Gli sviluppatori della rete Ethereum sono ai blocchi di partenza. E ovviamente anche gli operatori dei nodi, almeno per il 72,6% di loro. Si tratta del numero attualmente visualizzato dallo strumento di monitoraggio impostato da ethernodes. Una proporzione che è sicuramente maggioritaria, ma che tuttavia deve essere aumentata prima della convalida di quest’ultima fase. Perché il prossimo non è altro che la fusione ufficiale The Merge che dovrebbe accadere tra il 10 e il 20 settembre.

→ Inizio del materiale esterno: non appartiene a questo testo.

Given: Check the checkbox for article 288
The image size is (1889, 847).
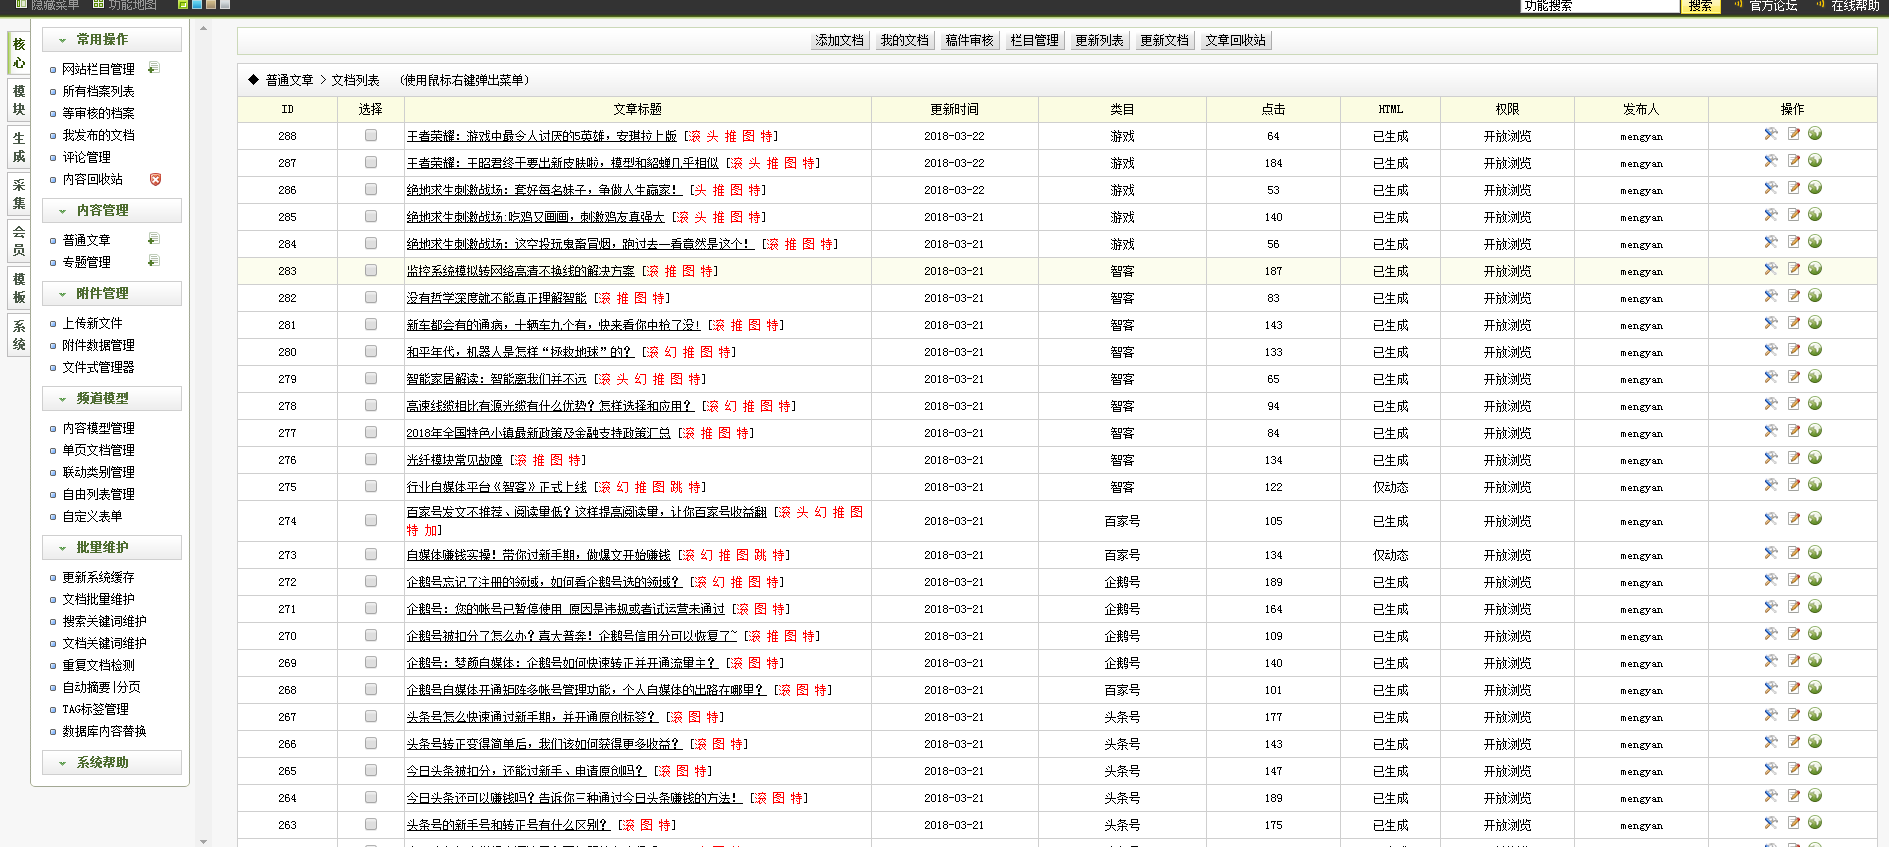Looking at the screenshot, I should point(371,135).
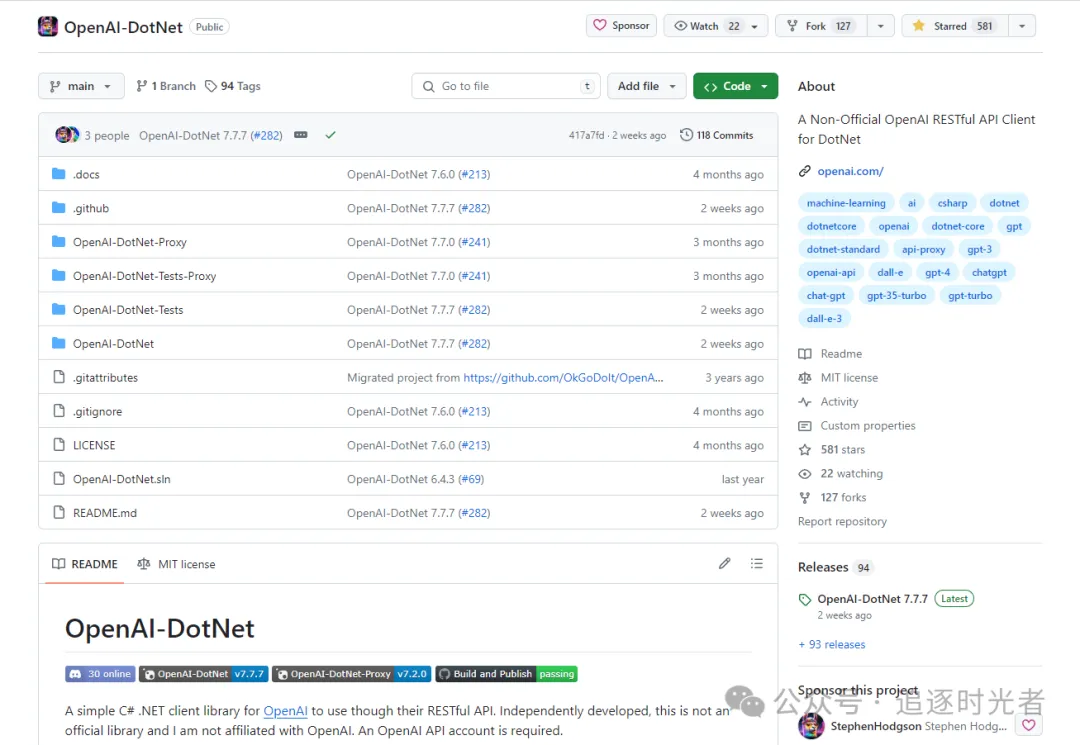Switch to the MIT license tab
Viewport: 1080px width, 745px height.
(x=176, y=564)
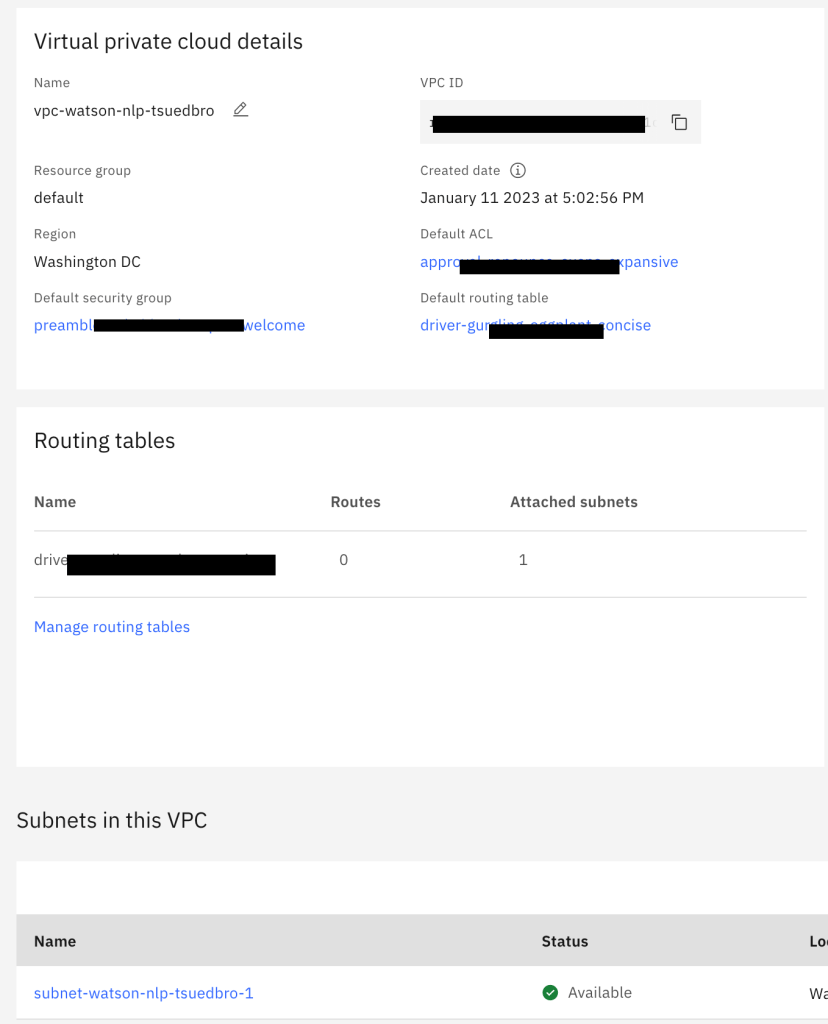
Task: Copy the VPC ID with the copy icon
Action: click(679, 122)
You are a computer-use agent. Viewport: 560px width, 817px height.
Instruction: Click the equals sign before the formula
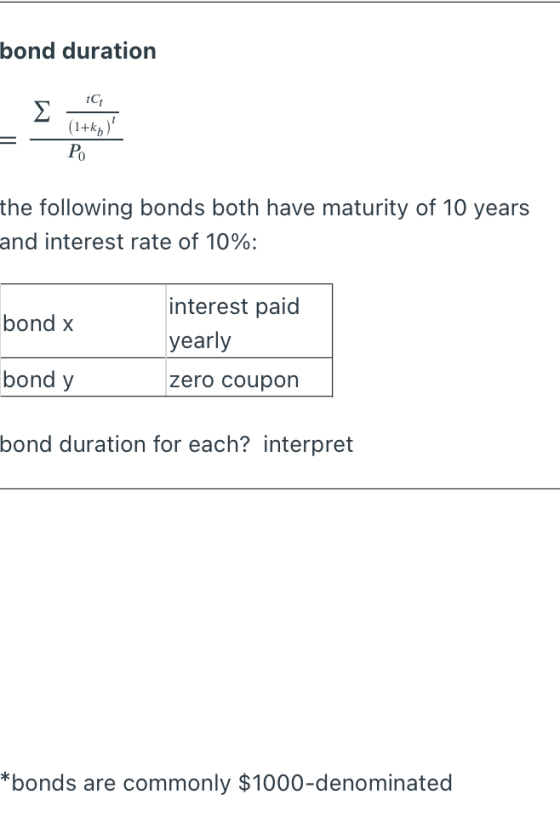[8, 140]
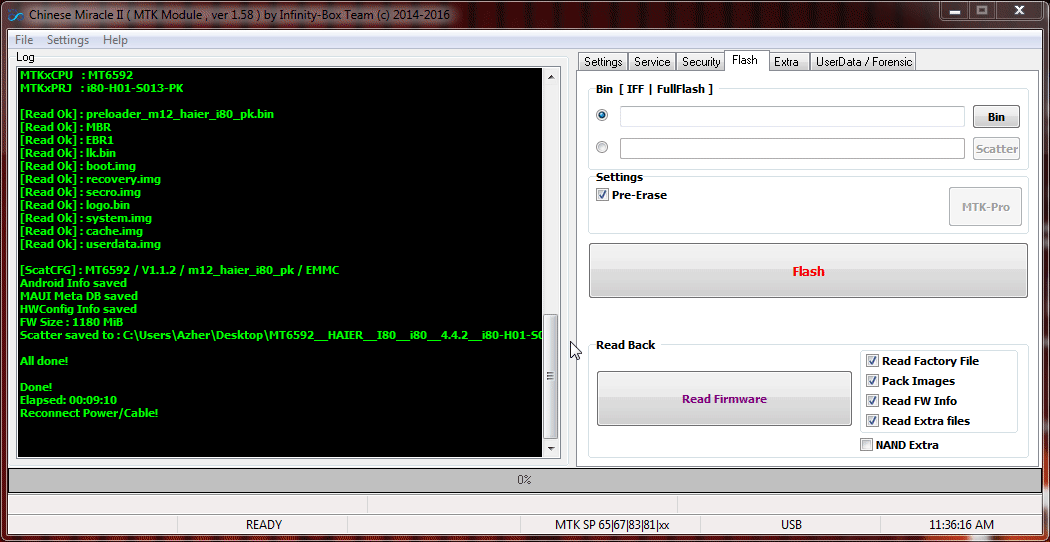Uncheck the Pre-Erase checkbox

coord(601,195)
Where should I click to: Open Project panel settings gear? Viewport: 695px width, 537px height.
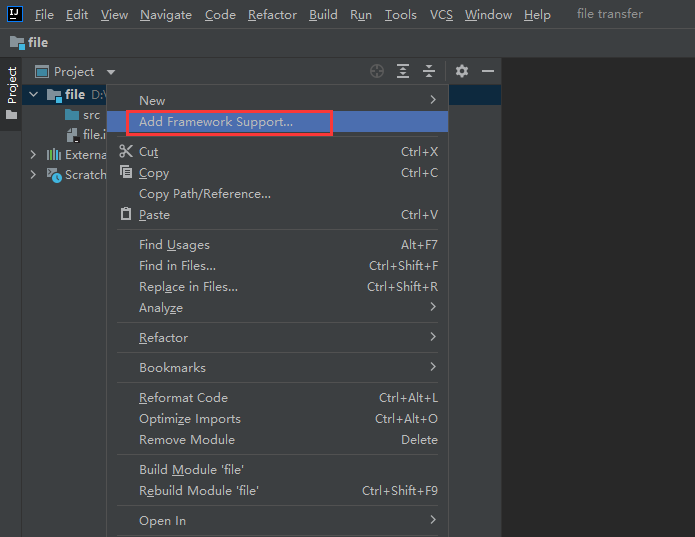click(462, 71)
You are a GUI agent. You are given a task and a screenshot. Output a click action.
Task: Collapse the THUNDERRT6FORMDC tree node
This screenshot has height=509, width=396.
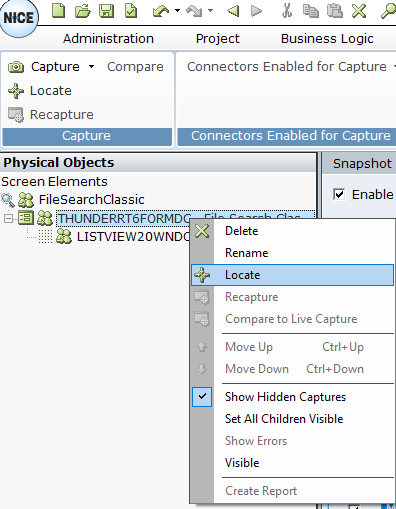pos(9,219)
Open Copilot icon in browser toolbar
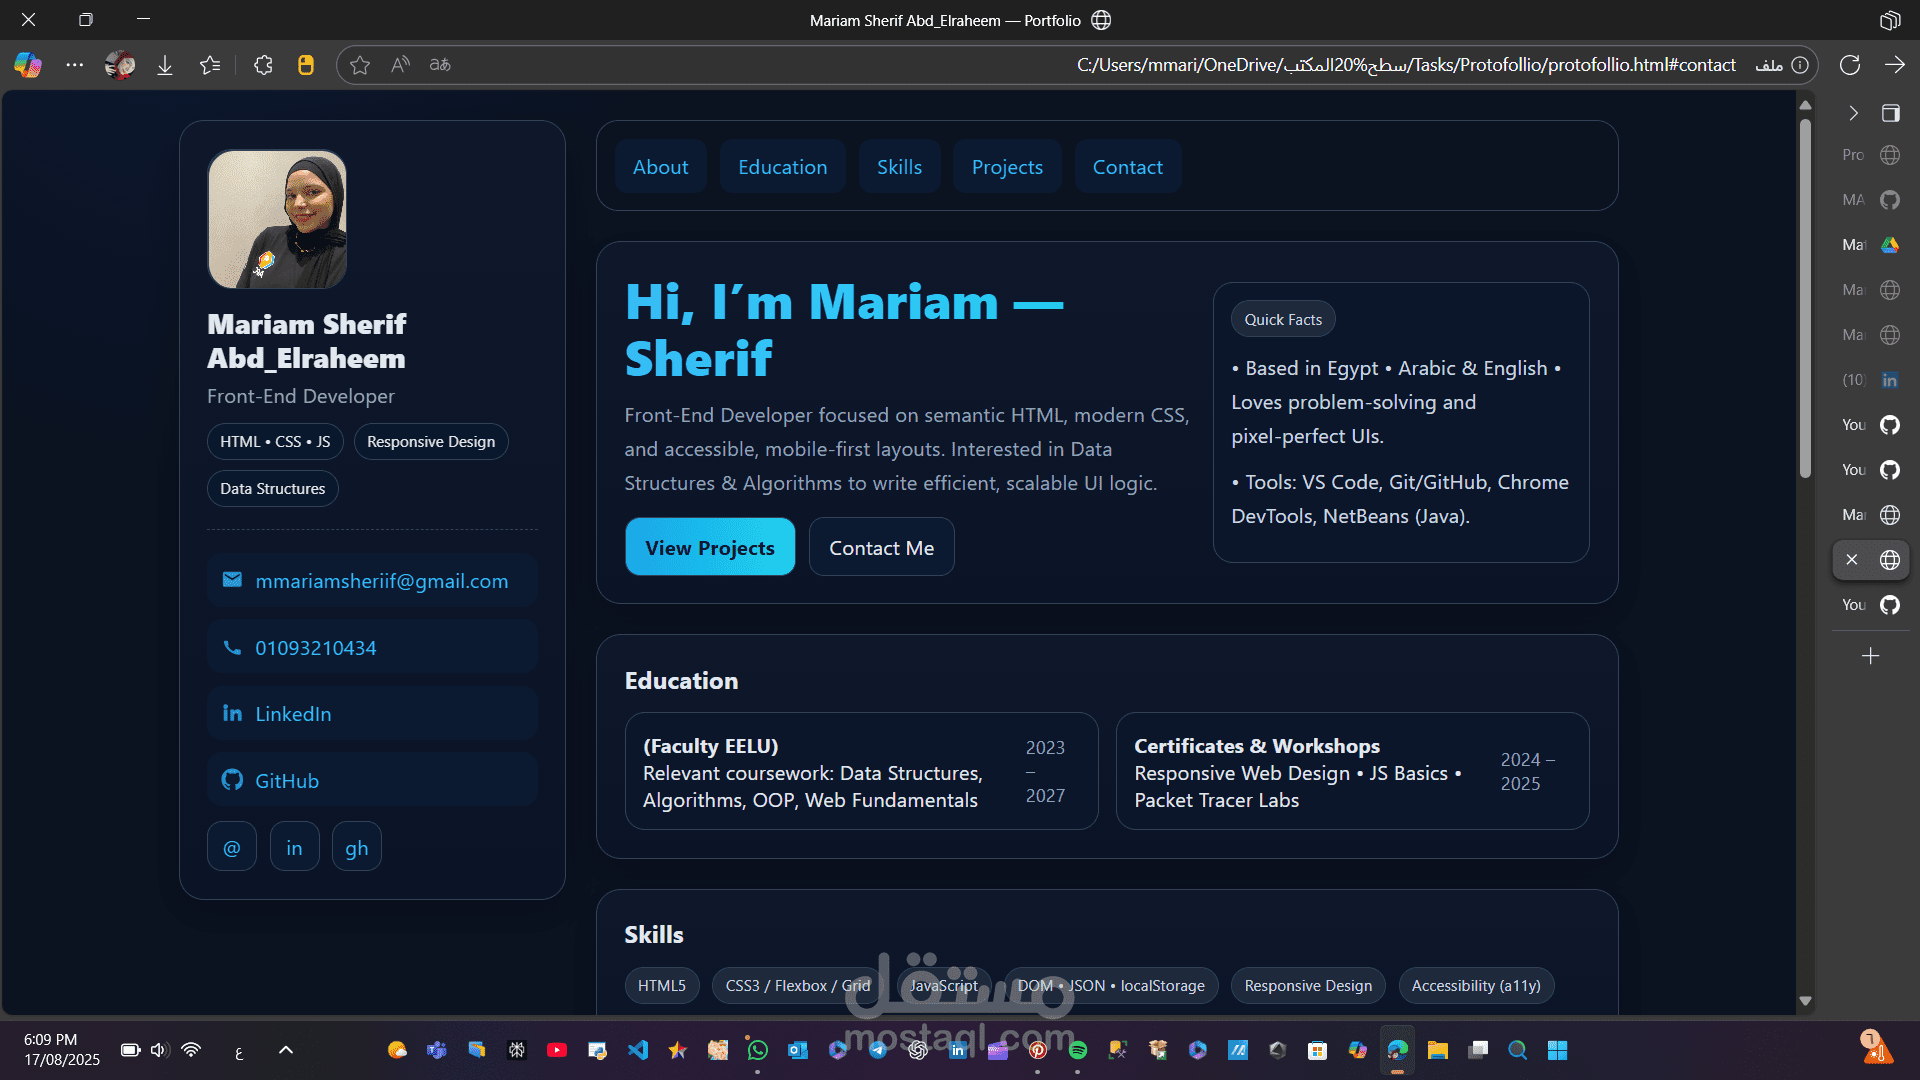 [x=28, y=65]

Perché il 72,6% dei nodi registrati come pronti per l’unione Il 27,4% non è ancora. E questo potrebbe essere un problema. Soprattutto se si considera che l’aggiornamento di Bellatrix avrà luogo alle 11:30 circa di oggi (ora 144896 sul canale Beacon).

 

 

 

Ethereum – Cosa comporta l’aggiornamento di Bellatrix?

Infatti, un quarto dei validatori di nodi non aggiornati è stato richiamato all’ordine ieri da Tim Beiko il principale sviluppatore, ma anche lo stesso Vitalik Buterin. Perché, secondo il Fondazione Ethereum Se non lo fanno, possono trovarsi in una situazione difficile. Vedi perdere l’intero ETH su un canale incompatibile

Bellatrix è domani. Ultima occasione per aggiornare il vostro nodo, se non l’avete ancora fatto! Ci stiamo fondendo!

Tim Beiko

Eppure, anche con questo annuncio allarmistico, il numero di operatori che hanno effettuato il famoso aggiornamento è rimasto invariato da ieri. Tra le loro fila ci sono “clienti Ethereum” identificati come Erigon, Besu e Nethermind. E nel giro di poche ore al massimo, secondo la Fondazione Ethereum, il rischio di rimanere “bloccati su una catena incompatibile”. secondo le vecchie regole”. Ciò significa che questi validatori “non saranno in grado di inviare Ether o di operare sulla rete Ethereum post-fusione”.